AFT members predict nature's fiery phenomenon, and protect nearby communities.

Did you know that AFT represents volcanologists?

Chris NyeVolcanologists are not your run-of-the-mill scientists; they study the processes involved in the formation and activity of volcanoes and their current and historic eruptions. In a sense, they’re detectives trying to decipher the clues that rocks tell us.
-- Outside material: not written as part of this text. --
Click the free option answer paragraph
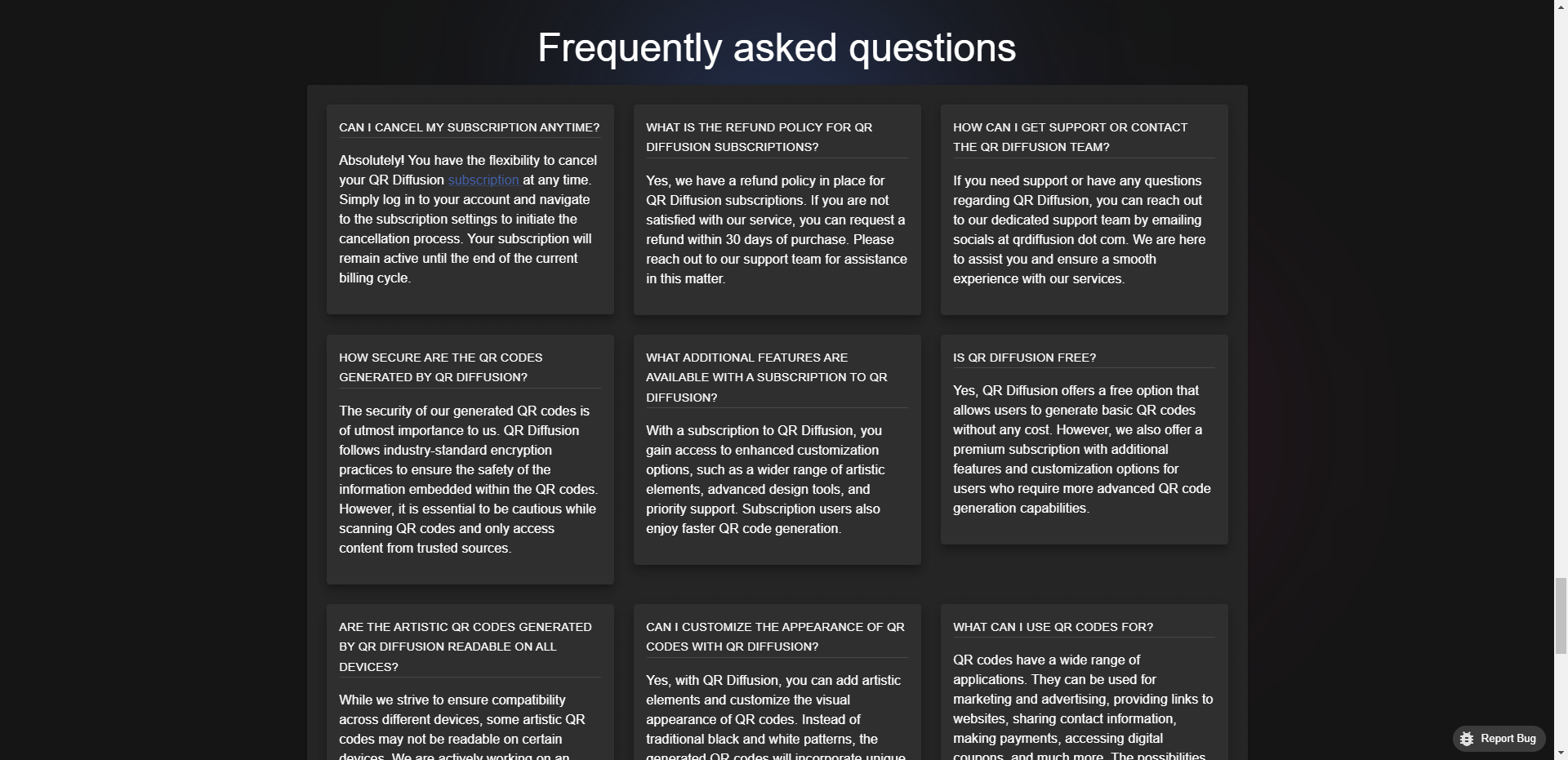 coord(1082,449)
Volcanoes are complicated phenomena that can’t be understood without knowledge of the structure and chemistry of the Earth and its rocks, and the interaction of volcanic materials with air and water. Volcanologists frequently visit volcanoes, especially active ones, to observe eruptions and collect eruptive products. They also study the remains of either dead or dormant volcanoes as well as monitor volcanoes that may become active or “reawaken.” The basic goals of volcanology are to understand how and why volcanoes erupt, how to predict eruptions, the impact they have on the history of the Earth, and how they may affect humans and their environment.

AFT represents volcanologists, like AFT public employee Chris Nye, in Alaska (pictured at right). Since 1988, Nye has worked with the Alaska Volcano Observatory. AVO monitors the state’s volcanoes, provides warnings of impending eruptions and conducts basic research to try to understand the hazards. “One of the things that is neat about this job is that it really is science in the public interest,” says Nye. “There are billions of dollars at risk.”